# Question about pedigree—is this concerning?



## GoldieMom20 (Dec 9, 2020)

The sire of one litter we are considering has the following in his lineage:

His “grandparents” were half siblings, with the same sire, different dam. There are 4 total generations, not including the sire of this litter we are considering.

Genetic health testing checks out—I’m still sorting through the rest, as I’m new to poodle puppies.

We will probably try to go meet the sire and dam soon, but haven’t done so yet. They are bred first for health and temperament, supposedly!


----------



## Raindrops (Mar 24, 2019)

GoldieMom20 said:


> The sire of one litter we are considering has the following in his lineage:
> 
> His “grandparents” were half siblings, with the same sire, different dam. There are 4 total generations, not including the sire of this litter we are considering.
> 
> ...


If this is a breeder that completes all OFA recommended health tests and the dogs have multiple generations of show or performance titles, it would not bother me much to have a bit of line breeding in the pedigree. My dog has a bit in his own pedigree.

If this isn't a breeder who is showing their dogs in conformation or sport, I think it's more likely due to lazy breeding and I would see it as not great.
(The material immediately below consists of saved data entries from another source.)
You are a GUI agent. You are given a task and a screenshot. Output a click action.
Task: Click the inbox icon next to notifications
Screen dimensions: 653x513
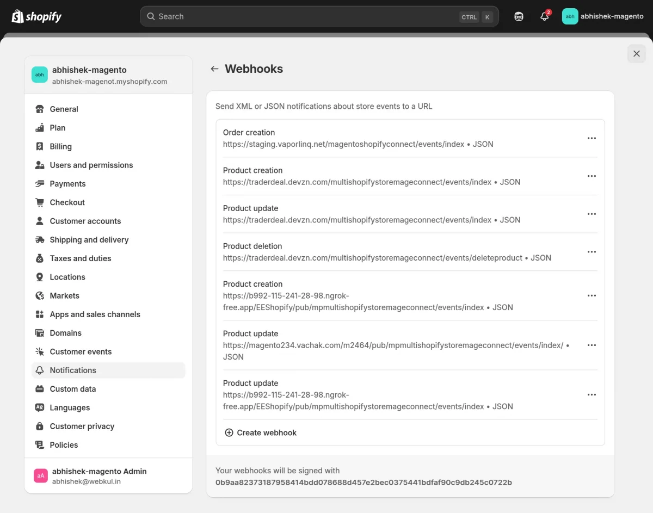tap(519, 16)
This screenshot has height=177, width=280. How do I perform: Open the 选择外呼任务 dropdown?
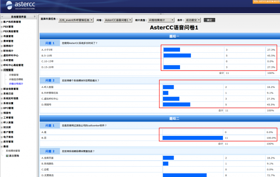76,20
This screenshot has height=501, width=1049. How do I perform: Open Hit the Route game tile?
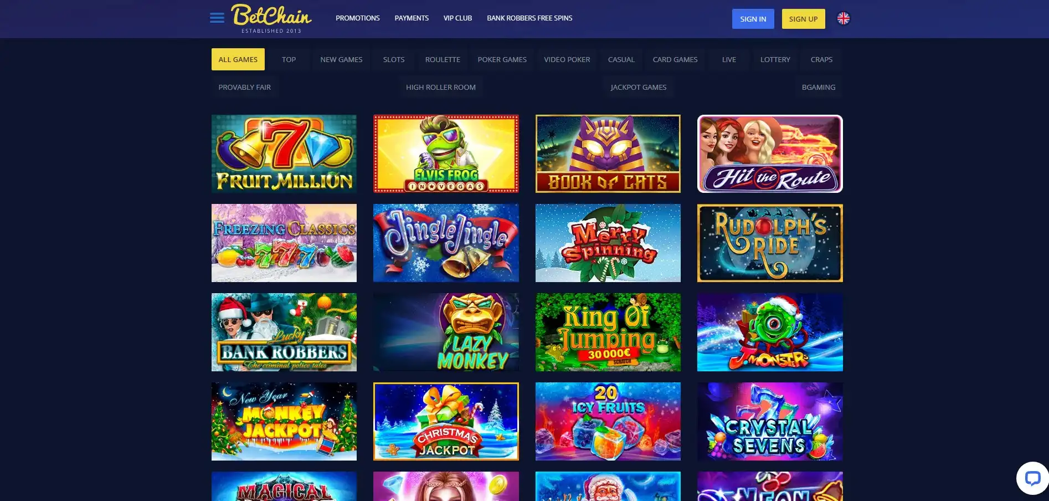[x=770, y=154]
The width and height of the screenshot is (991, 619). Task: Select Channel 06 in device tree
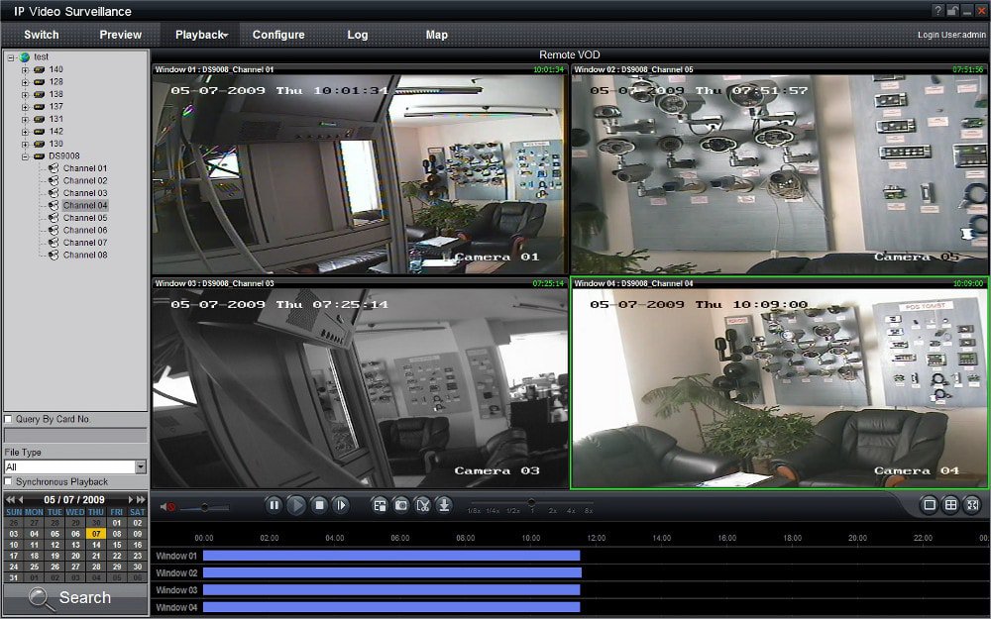(85, 230)
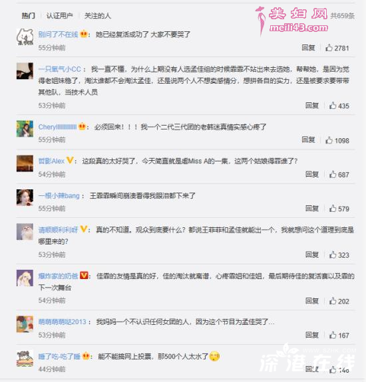Image resolution: width=366 pixels, height=382 pixels.
Task: Open 一只氧气小CC user profile link
Action: point(59,69)
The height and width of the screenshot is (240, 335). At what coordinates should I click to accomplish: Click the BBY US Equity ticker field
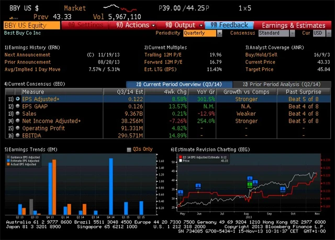click(x=31, y=25)
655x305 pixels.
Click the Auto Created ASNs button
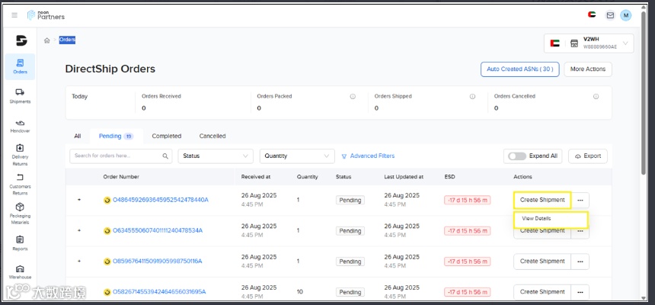(x=519, y=69)
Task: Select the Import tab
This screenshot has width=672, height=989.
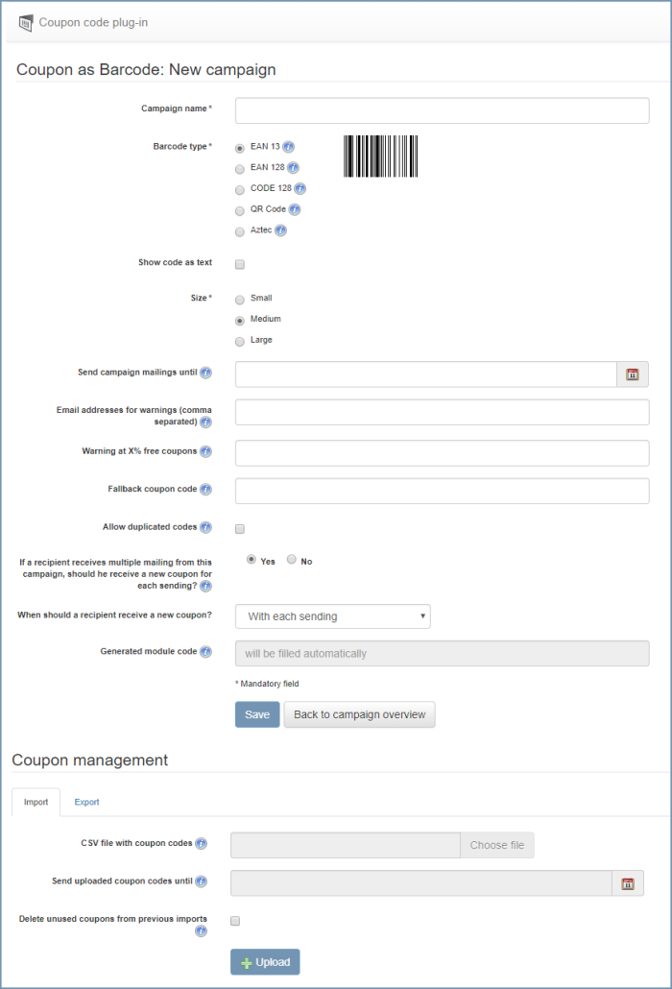Action: click(36, 803)
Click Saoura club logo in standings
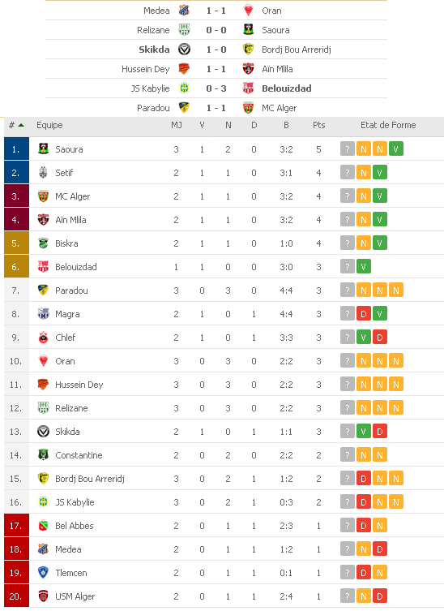The height and width of the screenshot is (611, 444). [43, 148]
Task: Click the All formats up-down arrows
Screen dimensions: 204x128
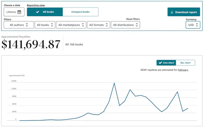Action: pos(107,25)
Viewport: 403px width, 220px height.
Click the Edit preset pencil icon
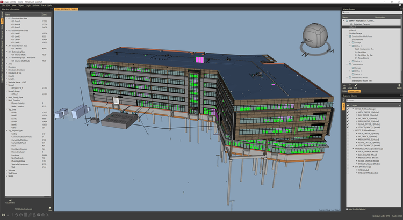[x=355, y=85]
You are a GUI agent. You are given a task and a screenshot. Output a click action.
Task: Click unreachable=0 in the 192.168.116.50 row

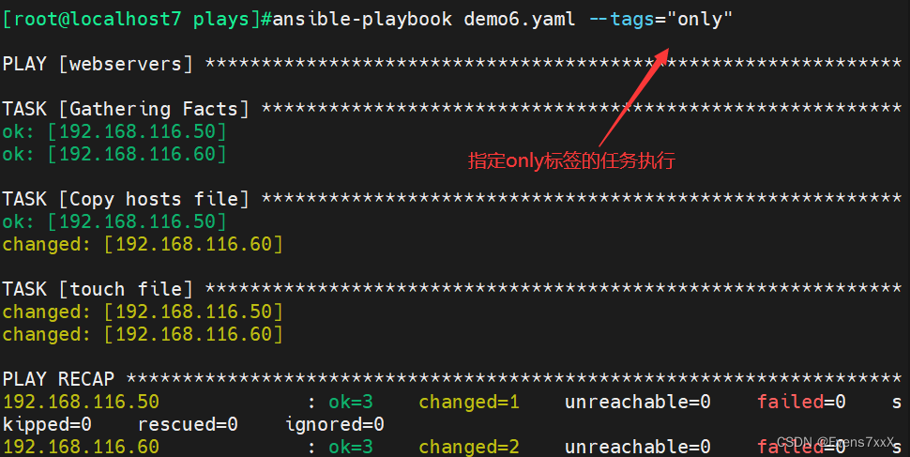(638, 402)
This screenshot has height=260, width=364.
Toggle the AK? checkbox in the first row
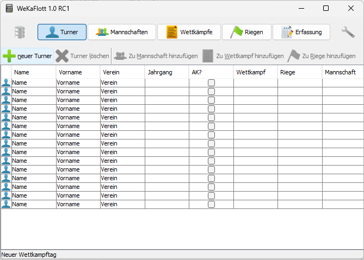(211, 83)
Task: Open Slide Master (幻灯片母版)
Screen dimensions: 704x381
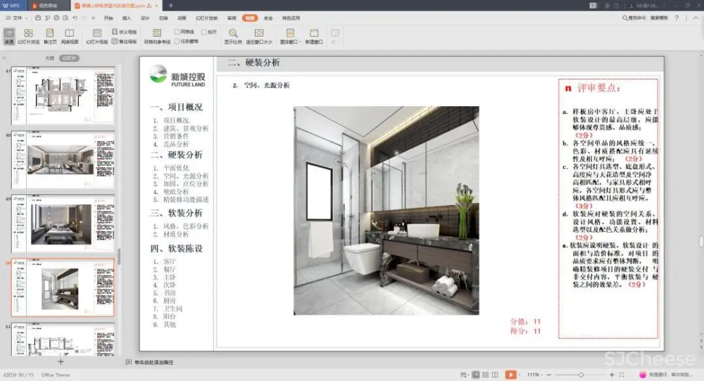Action: tap(96, 36)
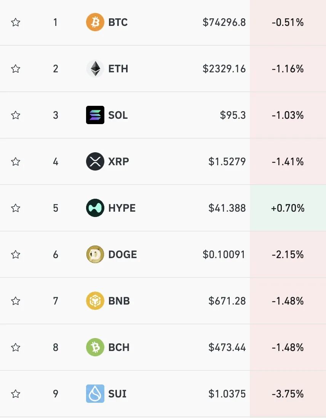Favorite BTC with its star toggle
The image size is (326, 418).
[x=16, y=22]
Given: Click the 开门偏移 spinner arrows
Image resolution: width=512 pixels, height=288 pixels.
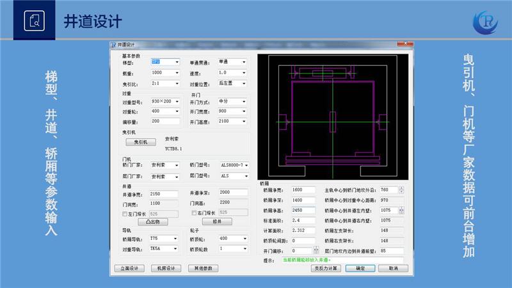Looking at the screenshot, I should (316, 251).
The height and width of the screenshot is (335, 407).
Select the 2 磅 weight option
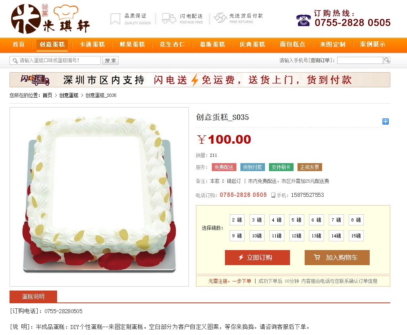point(237,220)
You can always ask the breeder what their views on it are. As long as you are polite and tactful.


----------



## Rose n Poos (Sep 22, 2017)

This is a short explanation from an older thread here. This quote is from a member who is a breeder.


cbrand said:


> Linebreeding gives you more consistency in a litter. It allows you to double up on all the same characteristics for better or for worse. It is a way to firmly set structure, movement and temperament in a line. It was also a way, back before genetic testing, to see if your line carried a problem.


----------